Before a single professional review published, the film was already generating real-world backlash from an unexpected source. Tom Mauser, whose son Daniel was among the thirteen people killed at Columbine High School on April 20, 1999, spoke to TMZ after early screenings revealed the plot, calling the twist “awful” and saying he was “disgusted” that the subject was being used as a romantic plot device.

He said the casting of Zendaya in particular “humanises” school shooters and that school shooting ideation is “something that should be addressed by a therapist and not used for entertainment purposes.”

His statement circulated widely and accelerated the pre-release conversation around the film.

Director Kristoffer Borgli addressed the genre question at the world premiere, acknowledging the film resists easy categorization,

“It’s been a challenge to put a genre on the movie. Obviously the title has a genre, but it doesn’t feel right. It doesn’t capture the full scope. I’ve seen it labeled as comedy, drama, romcom, dark comedy, and they all apply, but they don’t capture the whole thing.”

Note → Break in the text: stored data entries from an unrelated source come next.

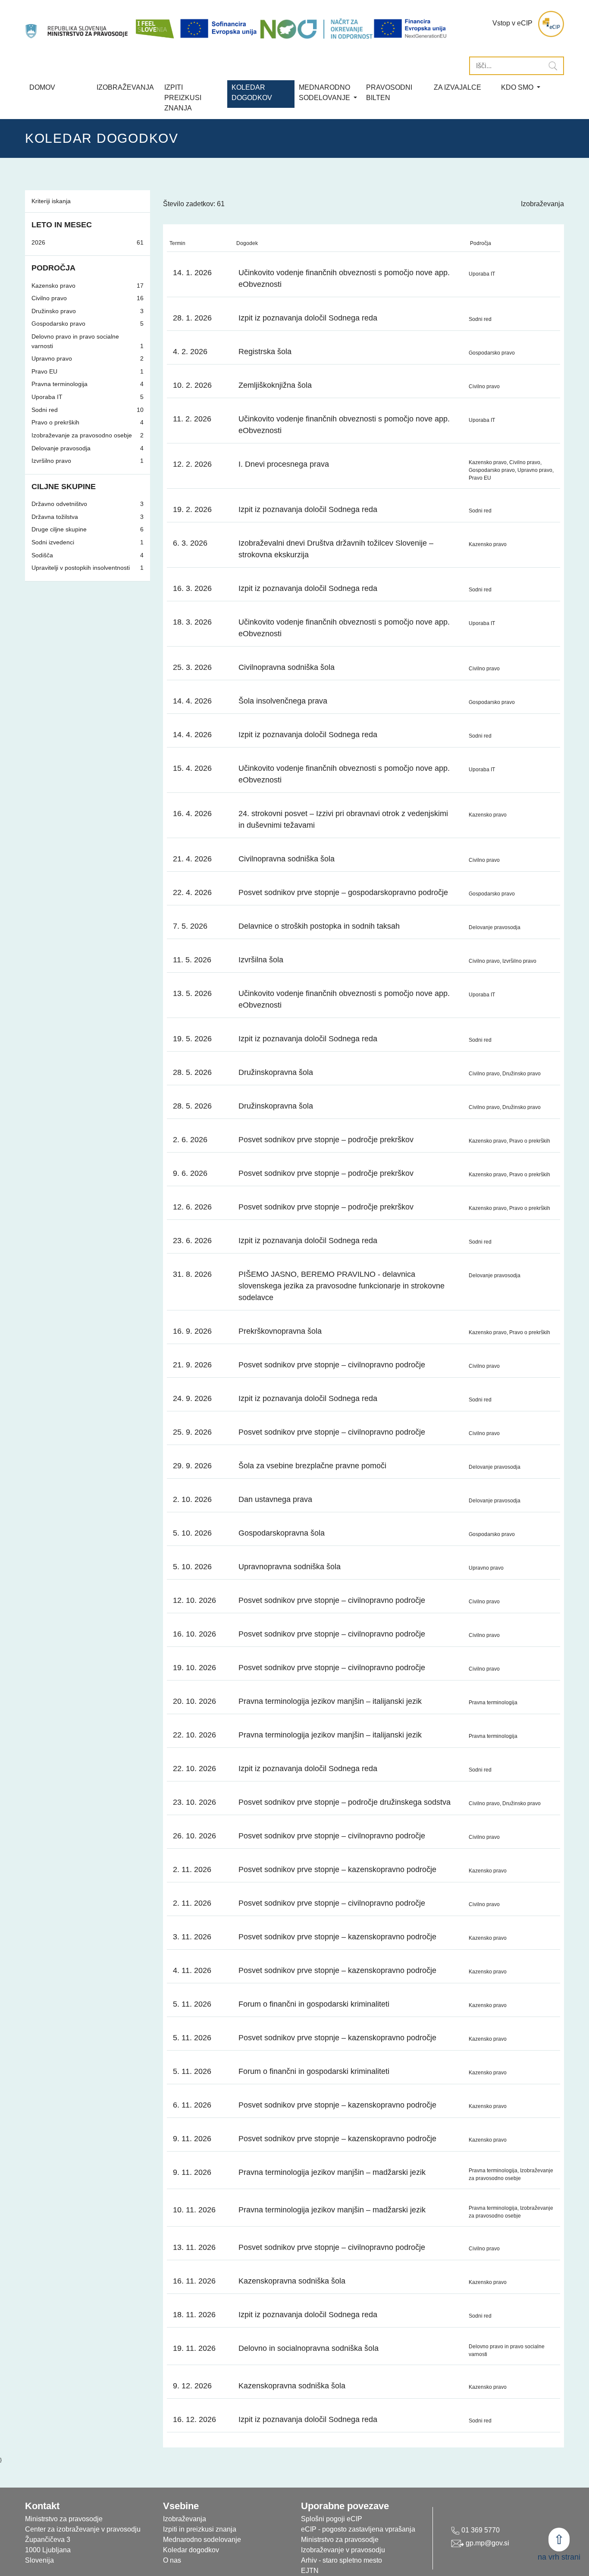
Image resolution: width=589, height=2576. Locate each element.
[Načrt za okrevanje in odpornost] (316, 28)
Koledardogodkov (252, 92)
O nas (172, 2560)
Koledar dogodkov (191, 2550)
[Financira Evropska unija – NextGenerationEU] (411, 28)
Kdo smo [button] (518, 87)
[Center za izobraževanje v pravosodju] (77, 24)
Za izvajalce (457, 87)
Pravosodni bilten (389, 92)
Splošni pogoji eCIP (331, 2519)
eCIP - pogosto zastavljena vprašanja (358, 2529)
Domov (42, 87)
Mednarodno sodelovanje (202, 2539)
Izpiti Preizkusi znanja (182, 98)
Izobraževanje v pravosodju (343, 2550)
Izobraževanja (125, 87)
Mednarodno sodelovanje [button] (325, 92)
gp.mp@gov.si (486, 2543)
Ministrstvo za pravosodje (340, 2539)
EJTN (310, 2570)
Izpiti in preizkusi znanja (199, 2529)
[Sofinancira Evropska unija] (220, 28)
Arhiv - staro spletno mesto (341, 2560)
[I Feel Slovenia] (154, 24)
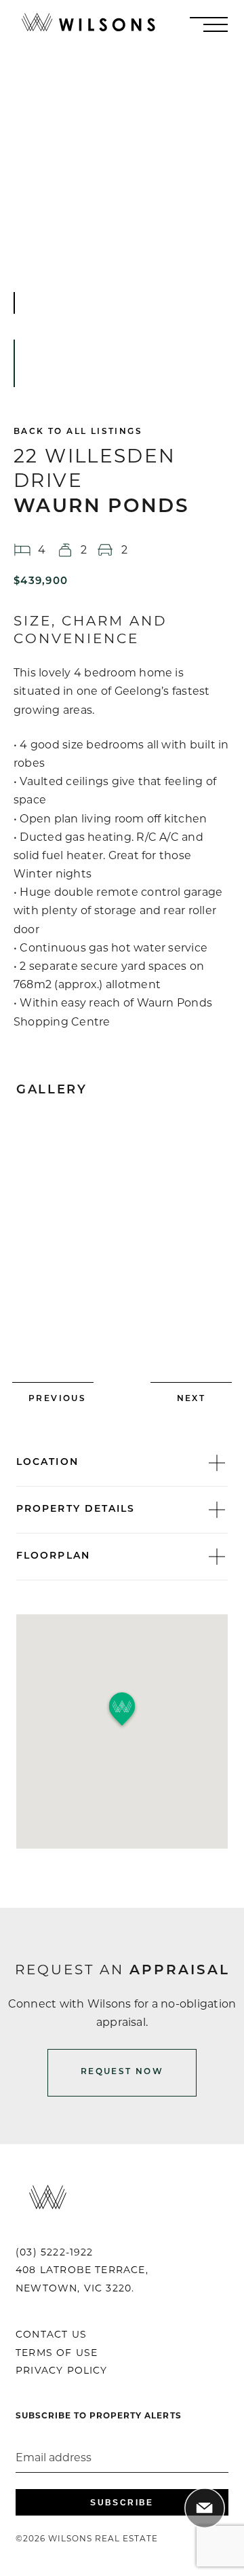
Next (191, 1399)
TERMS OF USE (57, 2353)
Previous (57, 1399)
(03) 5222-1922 (55, 2253)
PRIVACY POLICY (62, 2371)
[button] (122, 1710)
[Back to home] (88, 24)
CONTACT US (51, 2335)
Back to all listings (78, 432)
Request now (122, 2072)
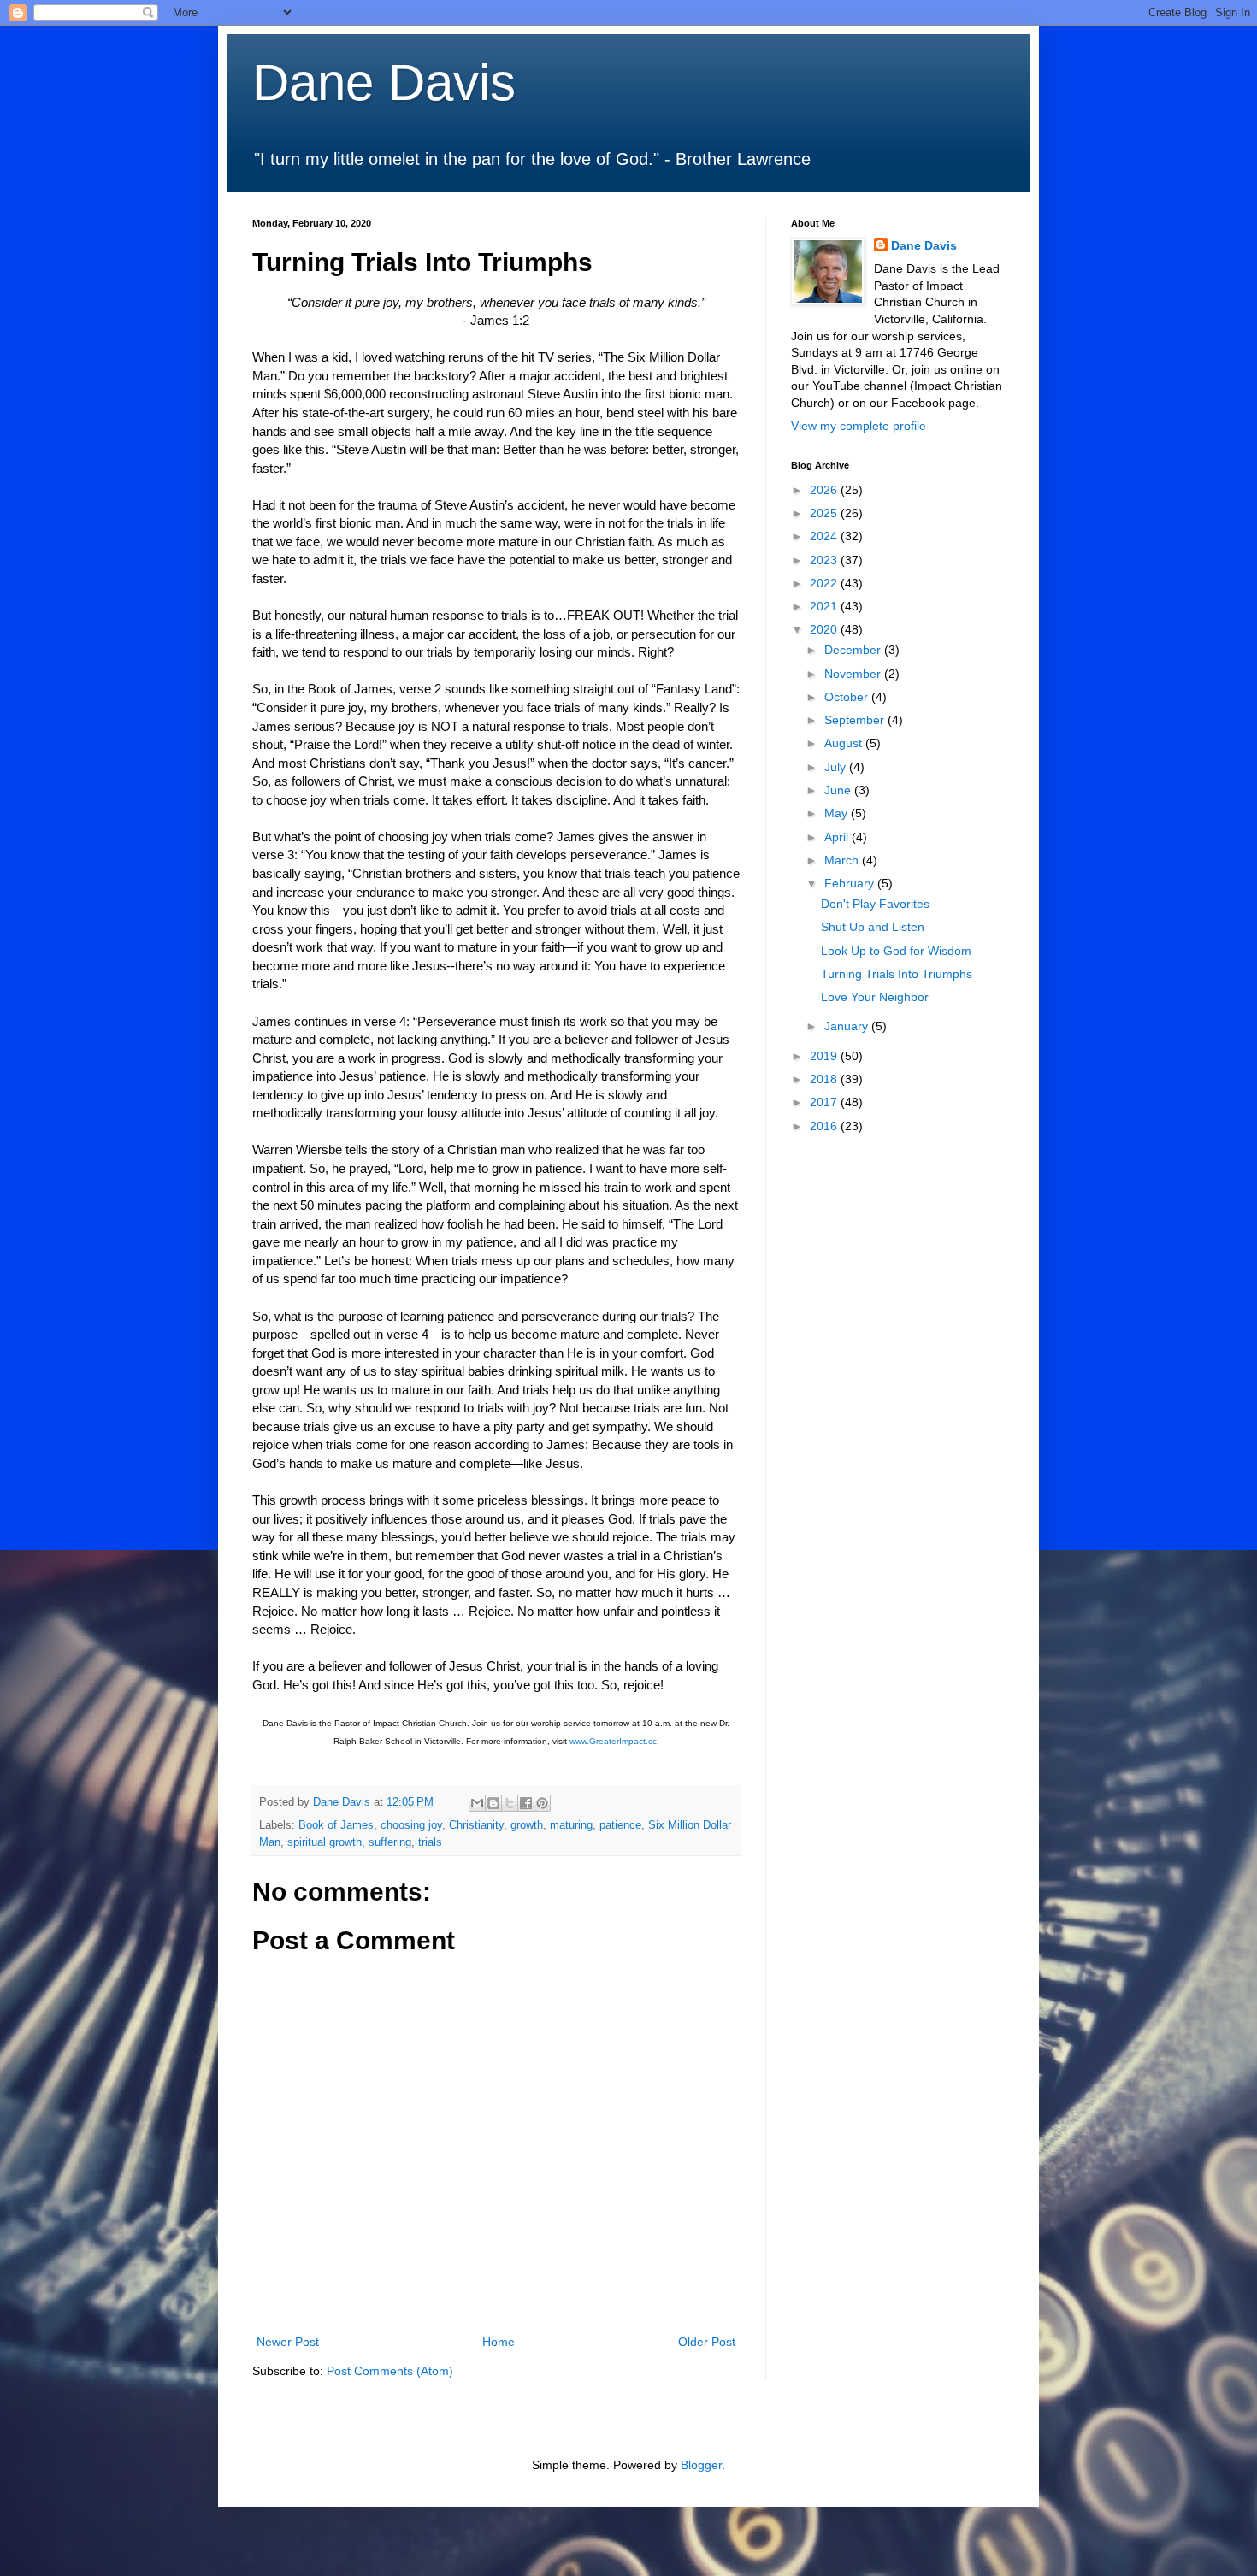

Borgli is Norwegian and previously directed Dream Scenario, the Nicolas Cage film in which Cage played a man who began appearing involuntarily in strangers’ dreams.

The Drama is his first English-language film with an American cast and American subject matter.

It is produced by Ari Aster, the director of Hereditary and Midsommar, and Lars Knudsen and Tyler Campellone through A24.

The cinematography is by Arseni Khachaturan, the score by Daniel Pemberton, and the running time is 106 minutes.

The Drama opens in US theaters Friday, April 3, 2026. It is rated R for language, sexual content, and some violence.